Foundations in Developmental and Social Psychology  20 
PSA510 Foundations in Qualitative Research Methods  10 
PSA503 Foundations in Quantitative Research Methods  10
PSA507 Academic & Professional Skills for Sport and Exercise Psychology  20 
PSA501 Historical and Conceptual Issues in Psychology  10 
PSA509 Foundations in Cognitive Psychology  10 
PSA511 Psychology Practicals A  10 
PSA502 Foundations in Biological Psychology  10 
PSA026 Foundations in Sport and Exercise Psychology  20 


4.2a    Part B – Compulsory Degree Modules:


Module Title

Modular Weight



Personality and Individual Differences  10 
PSB513 Human Cognition  10
PSB508 Developmental and Social Psychology  20 


Expert Performance in Sport 20 1
PSB732 Current Themes in Sport and Exercise Psychology 20 2
PSB514 Brain and Behaviour I  10
PSB511 Quantitative Research Methods  10 
PSB509 Qualitative Research Methods  10
PSB512 Psychology Practicals B  10 


4.3       Part I (4-year/8-semester programme only)

Candidates pursue ONE of the following streams:

(i)        Placement Stream (DPS)

Candidates will undertake an appropriate psychology-related placement.

(ii)       Study Abroad Stream (DIntS) where applicable

Candidates will study at an approved academic institution overseas.


4.4a    Part C – Compulsory Degree Modules:


Module Title

Modular Weight







Psychology of Coaching and Physical Education 



Performance Psychology for Sporting Excellence 


PSC034 Sport Psychology in Action  10 
PSC036 Applied Exercise Psychology  10 


4.4b    Part C - Optional Degree Modules all subject to confirmation, availability and having taken appropriate pre-requisite modules. 

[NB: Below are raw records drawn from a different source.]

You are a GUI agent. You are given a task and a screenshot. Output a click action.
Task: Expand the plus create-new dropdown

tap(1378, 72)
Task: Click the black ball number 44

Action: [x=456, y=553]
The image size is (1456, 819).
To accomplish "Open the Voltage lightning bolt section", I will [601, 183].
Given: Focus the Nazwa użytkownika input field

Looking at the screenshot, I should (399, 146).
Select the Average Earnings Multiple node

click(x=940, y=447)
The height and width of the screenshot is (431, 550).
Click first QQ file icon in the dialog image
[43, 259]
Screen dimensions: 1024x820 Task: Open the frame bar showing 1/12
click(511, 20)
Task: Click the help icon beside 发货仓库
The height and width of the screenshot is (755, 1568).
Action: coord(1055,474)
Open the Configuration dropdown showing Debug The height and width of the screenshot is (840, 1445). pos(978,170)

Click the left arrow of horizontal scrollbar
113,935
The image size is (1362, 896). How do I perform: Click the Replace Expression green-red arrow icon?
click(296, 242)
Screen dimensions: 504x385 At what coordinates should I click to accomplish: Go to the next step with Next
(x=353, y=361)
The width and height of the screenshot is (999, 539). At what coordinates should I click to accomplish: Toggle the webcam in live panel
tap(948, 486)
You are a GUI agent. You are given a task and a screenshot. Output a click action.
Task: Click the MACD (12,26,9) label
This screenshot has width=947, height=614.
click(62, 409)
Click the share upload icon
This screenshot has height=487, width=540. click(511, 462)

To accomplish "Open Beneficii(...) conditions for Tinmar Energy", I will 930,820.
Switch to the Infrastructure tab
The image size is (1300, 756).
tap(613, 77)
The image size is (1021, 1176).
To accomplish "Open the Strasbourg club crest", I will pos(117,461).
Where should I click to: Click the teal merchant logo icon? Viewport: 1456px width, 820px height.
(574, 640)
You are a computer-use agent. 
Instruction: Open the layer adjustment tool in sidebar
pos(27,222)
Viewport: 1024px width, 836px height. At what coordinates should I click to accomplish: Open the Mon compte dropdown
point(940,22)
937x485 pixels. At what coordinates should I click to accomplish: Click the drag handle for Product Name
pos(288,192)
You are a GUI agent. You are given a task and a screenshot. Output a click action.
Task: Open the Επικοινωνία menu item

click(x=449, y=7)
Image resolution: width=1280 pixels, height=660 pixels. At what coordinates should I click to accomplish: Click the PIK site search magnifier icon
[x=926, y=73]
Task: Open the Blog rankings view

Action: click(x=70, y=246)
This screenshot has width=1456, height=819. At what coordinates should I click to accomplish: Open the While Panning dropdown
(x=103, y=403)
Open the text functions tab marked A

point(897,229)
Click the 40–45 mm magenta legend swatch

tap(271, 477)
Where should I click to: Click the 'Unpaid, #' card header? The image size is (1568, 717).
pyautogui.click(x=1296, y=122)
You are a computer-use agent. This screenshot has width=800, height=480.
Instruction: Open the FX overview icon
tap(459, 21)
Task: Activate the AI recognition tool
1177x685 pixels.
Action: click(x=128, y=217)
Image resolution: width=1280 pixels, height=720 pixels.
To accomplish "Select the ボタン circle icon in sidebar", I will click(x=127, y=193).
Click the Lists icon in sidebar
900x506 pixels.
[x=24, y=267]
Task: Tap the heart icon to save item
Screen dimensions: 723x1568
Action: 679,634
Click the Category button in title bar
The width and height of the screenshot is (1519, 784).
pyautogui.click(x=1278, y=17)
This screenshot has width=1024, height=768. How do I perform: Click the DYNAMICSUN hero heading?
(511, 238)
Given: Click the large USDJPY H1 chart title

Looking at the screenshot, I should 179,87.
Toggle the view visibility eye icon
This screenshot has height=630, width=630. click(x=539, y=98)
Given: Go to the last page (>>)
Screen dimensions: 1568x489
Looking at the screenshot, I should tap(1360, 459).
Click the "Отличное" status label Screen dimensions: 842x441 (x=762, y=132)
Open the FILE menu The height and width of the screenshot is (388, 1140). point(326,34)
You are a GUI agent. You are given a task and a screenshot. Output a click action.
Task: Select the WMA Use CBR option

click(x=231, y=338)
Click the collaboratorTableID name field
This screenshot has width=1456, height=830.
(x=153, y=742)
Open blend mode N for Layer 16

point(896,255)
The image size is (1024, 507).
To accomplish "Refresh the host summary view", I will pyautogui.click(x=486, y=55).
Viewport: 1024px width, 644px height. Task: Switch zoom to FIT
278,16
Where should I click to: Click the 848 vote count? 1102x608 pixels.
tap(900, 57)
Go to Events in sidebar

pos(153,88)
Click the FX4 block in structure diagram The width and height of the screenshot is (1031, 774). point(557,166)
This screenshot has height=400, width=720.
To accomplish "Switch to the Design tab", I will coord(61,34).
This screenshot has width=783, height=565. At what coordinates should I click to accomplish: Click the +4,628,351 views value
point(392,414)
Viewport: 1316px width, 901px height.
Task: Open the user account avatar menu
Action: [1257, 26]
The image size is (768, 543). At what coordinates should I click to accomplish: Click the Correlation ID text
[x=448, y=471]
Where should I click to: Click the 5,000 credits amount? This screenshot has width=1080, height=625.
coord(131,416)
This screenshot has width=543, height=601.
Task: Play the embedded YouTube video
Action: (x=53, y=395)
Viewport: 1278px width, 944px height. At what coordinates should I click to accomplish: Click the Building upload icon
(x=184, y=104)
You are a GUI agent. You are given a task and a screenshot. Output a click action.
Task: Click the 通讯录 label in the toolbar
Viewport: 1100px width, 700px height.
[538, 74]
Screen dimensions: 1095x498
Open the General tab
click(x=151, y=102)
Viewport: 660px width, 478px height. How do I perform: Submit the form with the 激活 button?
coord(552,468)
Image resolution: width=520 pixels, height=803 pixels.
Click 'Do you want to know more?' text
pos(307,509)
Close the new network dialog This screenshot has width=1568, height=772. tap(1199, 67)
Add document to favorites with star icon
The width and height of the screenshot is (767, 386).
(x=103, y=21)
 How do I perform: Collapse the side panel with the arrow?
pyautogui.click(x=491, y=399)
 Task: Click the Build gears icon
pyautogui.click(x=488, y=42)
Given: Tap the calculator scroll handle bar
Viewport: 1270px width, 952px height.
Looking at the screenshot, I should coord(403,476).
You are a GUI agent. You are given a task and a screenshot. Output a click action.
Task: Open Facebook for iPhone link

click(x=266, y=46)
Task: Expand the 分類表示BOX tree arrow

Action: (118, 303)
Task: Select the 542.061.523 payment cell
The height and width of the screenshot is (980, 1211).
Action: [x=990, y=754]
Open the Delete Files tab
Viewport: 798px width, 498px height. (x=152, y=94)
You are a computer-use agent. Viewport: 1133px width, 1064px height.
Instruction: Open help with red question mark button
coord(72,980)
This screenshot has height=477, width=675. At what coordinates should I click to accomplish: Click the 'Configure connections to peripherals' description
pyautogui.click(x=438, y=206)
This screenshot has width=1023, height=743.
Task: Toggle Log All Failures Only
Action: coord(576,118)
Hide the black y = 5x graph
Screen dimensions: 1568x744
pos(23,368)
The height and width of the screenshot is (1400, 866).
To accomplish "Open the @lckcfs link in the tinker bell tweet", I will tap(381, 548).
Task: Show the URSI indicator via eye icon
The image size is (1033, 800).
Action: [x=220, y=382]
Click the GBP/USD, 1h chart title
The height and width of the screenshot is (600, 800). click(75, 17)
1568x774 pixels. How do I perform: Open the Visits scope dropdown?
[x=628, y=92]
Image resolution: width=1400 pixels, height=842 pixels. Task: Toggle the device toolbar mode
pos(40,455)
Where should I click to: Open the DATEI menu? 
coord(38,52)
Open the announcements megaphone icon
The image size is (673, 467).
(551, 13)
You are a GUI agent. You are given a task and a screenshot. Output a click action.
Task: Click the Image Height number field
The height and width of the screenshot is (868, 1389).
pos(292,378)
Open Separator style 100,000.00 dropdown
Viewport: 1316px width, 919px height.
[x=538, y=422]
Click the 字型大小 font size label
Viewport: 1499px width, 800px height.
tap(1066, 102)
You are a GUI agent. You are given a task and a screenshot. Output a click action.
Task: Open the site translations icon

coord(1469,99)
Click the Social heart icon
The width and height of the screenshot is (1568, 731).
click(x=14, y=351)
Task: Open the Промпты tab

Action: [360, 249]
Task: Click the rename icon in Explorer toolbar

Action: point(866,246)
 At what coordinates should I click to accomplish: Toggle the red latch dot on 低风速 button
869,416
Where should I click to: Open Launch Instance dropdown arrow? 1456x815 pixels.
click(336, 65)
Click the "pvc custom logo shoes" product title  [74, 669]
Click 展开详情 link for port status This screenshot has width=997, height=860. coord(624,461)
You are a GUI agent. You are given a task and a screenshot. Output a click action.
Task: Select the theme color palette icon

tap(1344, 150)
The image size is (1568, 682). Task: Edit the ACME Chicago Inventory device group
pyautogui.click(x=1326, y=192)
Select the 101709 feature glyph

40 credits from optional modules listed in the table below:


Module Title

Modular Weight



Advanced Experimental and Qualitative Design & Analysis 



Psychology of Eating Behaviour 



Psychology of Workplace Health 


CXC130 Social Psychology of Everyday Life  20 
MAC103 Learning in Early Childhood 20 1
BSC720 Behavioural Decision Science  10 
BSC722 Consumer Behaviour 10 
PSC311 Clinical Psychology  20 
PSC320 Parenting and Socialisation  20 
MAC203 Educational Neuroscience 20 2

5. Criteria for Progression and Degree Award

In order to progress from Part A to Part B, from Part B to Part C and to be eligible for the award of an Honours degree, candidates must satisfy the minimum credit requirements set out in Regulation XX. 

6. Relative Weighting of Parts of the Programme for the Purposes of Final Degree Classification

Candidates' final degree classification will be determined on the basis of their performance in degree level Module Assessments in Parts B and C. The percentage mark for each Part will be combined in the ratio Part B 40: Part C 60 to determine the final percentage mark.